(Stored records)
[Start of Attachment]

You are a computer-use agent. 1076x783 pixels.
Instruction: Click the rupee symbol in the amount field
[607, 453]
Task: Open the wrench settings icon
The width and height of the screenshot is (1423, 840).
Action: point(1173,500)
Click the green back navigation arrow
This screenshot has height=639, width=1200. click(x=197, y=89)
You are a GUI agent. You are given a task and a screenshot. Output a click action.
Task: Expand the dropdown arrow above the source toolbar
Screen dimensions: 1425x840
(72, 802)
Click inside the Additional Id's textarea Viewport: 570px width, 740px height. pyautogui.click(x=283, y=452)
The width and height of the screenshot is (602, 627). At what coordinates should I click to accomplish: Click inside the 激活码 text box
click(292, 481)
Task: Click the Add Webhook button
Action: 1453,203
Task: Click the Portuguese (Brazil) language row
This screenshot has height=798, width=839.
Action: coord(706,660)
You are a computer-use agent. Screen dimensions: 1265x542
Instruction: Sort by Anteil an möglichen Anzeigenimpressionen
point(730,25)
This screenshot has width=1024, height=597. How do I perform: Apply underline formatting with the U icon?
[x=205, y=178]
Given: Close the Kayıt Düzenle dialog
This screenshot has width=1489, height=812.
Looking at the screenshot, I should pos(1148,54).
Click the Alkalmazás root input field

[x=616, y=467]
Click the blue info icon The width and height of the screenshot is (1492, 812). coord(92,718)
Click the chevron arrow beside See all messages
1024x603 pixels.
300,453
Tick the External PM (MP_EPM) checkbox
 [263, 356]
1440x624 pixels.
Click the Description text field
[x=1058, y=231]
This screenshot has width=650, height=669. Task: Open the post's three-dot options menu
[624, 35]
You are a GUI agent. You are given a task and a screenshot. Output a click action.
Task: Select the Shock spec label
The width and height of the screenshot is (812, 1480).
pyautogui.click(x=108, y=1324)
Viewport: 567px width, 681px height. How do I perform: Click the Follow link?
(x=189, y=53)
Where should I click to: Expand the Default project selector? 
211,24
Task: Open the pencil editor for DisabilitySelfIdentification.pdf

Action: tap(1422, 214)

[End of Attachment]

[WHAT THIS TASK INVOLVES] Without leaving anything out, give the entries again exactly.

[YOUR RESPONSE]
You are a computer-use agent. 1076x783 pixels.
Instruction: Click the rupee symbol in the amount field
[607, 453]
Task: Open the wrench settings icon
The width and height of the screenshot is (1423, 840).
Action: point(1173,500)
Click the green back navigation arrow
This screenshot has height=639, width=1200. click(x=197, y=89)
You are a GUI agent. You are given a task and a screenshot. Output a click action.
Task: Expand the dropdown arrow above the source toolbar
Screen dimensions: 1425x840
(72, 802)
Click inside the Additional Id's textarea Viewport: 570px width, 740px height. pyautogui.click(x=283, y=452)
The width and height of the screenshot is (602, 627). At what coordinates should I click to accomplish: Click inside the 激活码 text box
click(292, 481)
Task: Click the Add Webhook button
Action: 1453,203
Task: Click the Portuguese (Brazil) language row
This screenshot has height=798, width=839.
Action: coord(706,660)
You are a computer-use agent. Screen dimensions: 1265x542
Instruction: Sort by Anteil an möglichen Anzeigenimpressionen
point(730,25)
This screenshot has width=1024, height=597. How do I perform: Apply underline formatting with the U icon?
[x=205, y=178]
Given: Close the Kayıt Düzenle dialog
This screenshot has width=1489, height=812.
Looking at the screenshot, I should pos(1148,54).
Click the Alkalmazás root input field

[x=616, y=467]
Click the blue info icon The width and height of the screenshot is (1492, 812). coord(92,718)
Click the chevron arrow beside See all messages
1024x603 pixels.
300,453
Tick the External PM (MP_EPM) checkbox
 [263, 356]
1440x624 pixels.
Click the Description text field
[x=1058, y=231]
This screenshot has width=650, height=669. Task: Open the post's three-dot options menu
[624, 35]
You are a GUI agent. You are given a task and a screenshot. Output a click action.
Task: Select the Shock spec label
The width and height of the screenshot is (812, 1480).
pyautogui.click(x=108, y=1324)
Viewport: 567px width, 681px height. How do I perform: Click the Follow link?
(x=189, y=53)
Where should I click to: Expand the Default project selector? 
211,24
Task: Open the pencil editor for DisabilitySelfIdentification.pdf

Action: tap(1422, 214)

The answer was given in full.